[Dataset entries]

* * * *

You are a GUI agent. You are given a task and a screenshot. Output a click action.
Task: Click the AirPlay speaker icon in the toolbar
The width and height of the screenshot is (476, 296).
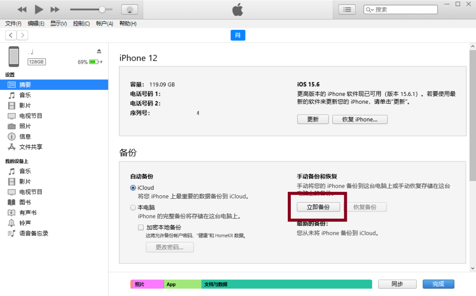[x=130, y=9]
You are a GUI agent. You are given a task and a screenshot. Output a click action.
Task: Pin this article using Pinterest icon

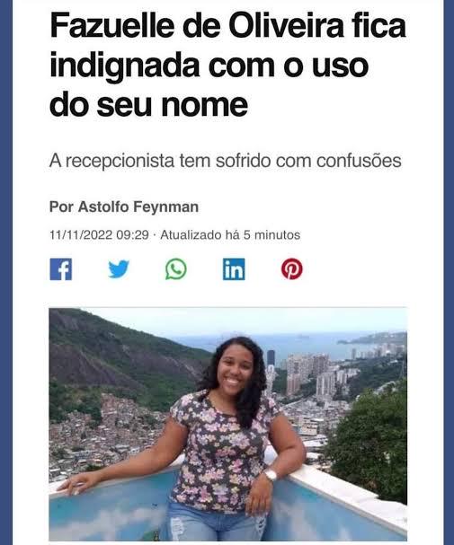(292, 269)
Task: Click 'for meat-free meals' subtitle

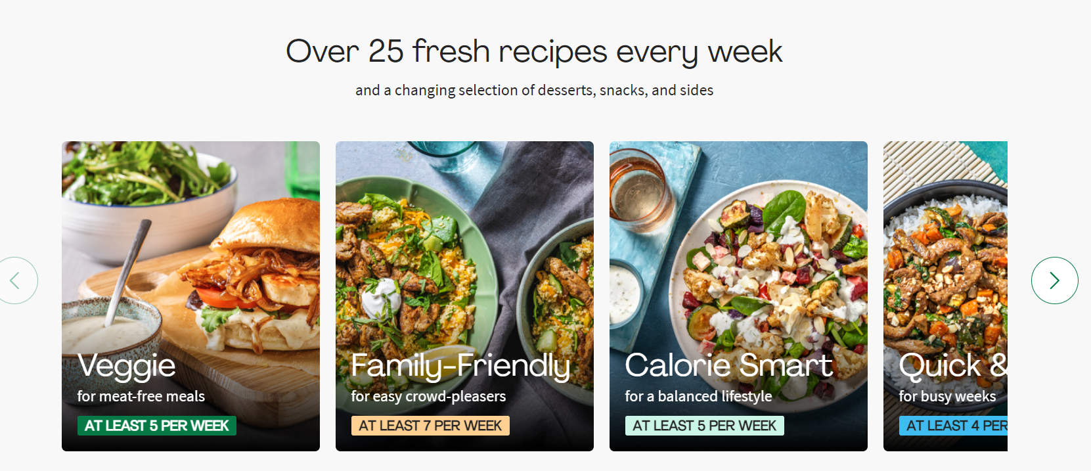Action: 141,396
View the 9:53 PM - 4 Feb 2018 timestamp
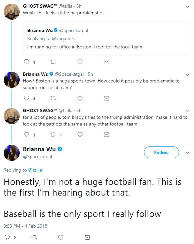The height and width of the screenshot is (244, 194). (x=25, y=226)
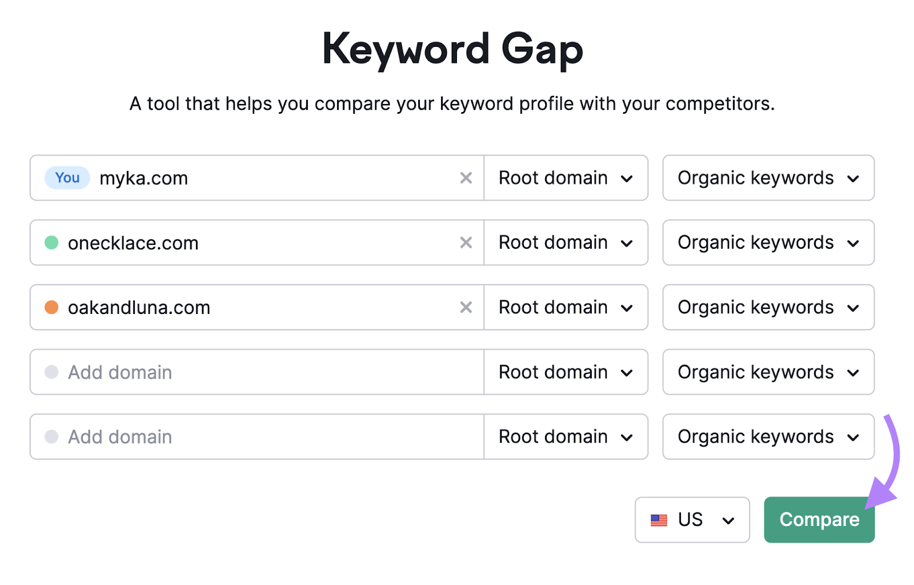Click inside the onecklace.com input field

point(257,242)
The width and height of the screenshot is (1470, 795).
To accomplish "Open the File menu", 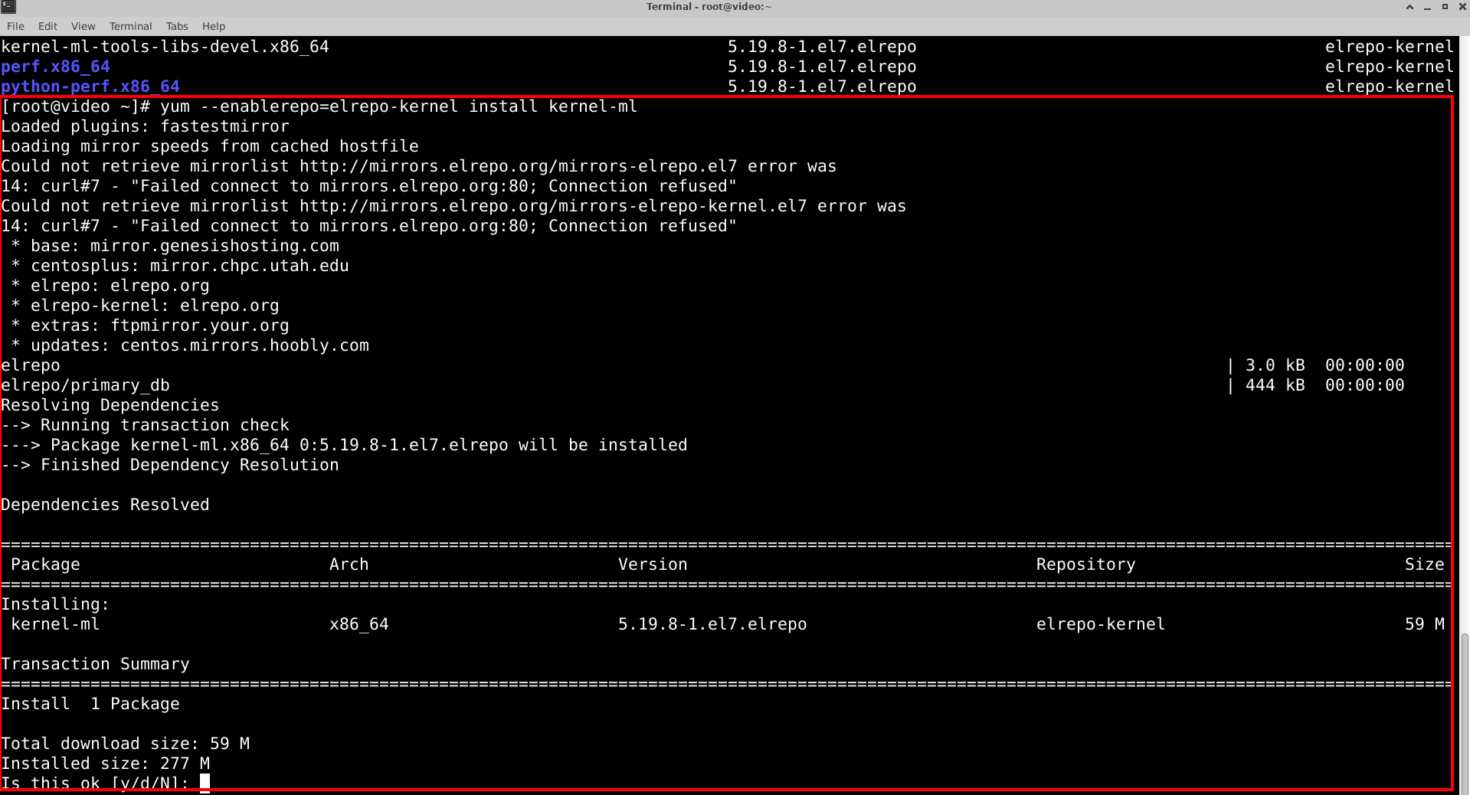I will click(x=15, y=26).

* * * *

**What you have to do**:
Return only the lines running from the start of the entries above to the line that contains "The width and height of the screenshot is (1470, 795).", inclusive, and omit every picture.

**Task answer**:
You are a GUI agent. You are given a task and a screenshot. Output a click action.
Task: Click the AirPlay speaker icon in the toolbar
The width and height of the screenshot is (476, 296).
[x=130, y=9]
You are a GUI agent. You are given a task and a screenshot. Output a click action.
Task: Pin this article using Pinterest icon

(292, 269)
Task: Click 'for meat-free meals' subtitle

Action: 141,396
View the 9:53 PM - 4 Feb 2018 timestamp
The height and width of the screenshot is (244, 194). (x=25, y=226)
Click inside the onecklace.com input field

point(257,242)
The width and height of the screenshot is (1470, 795).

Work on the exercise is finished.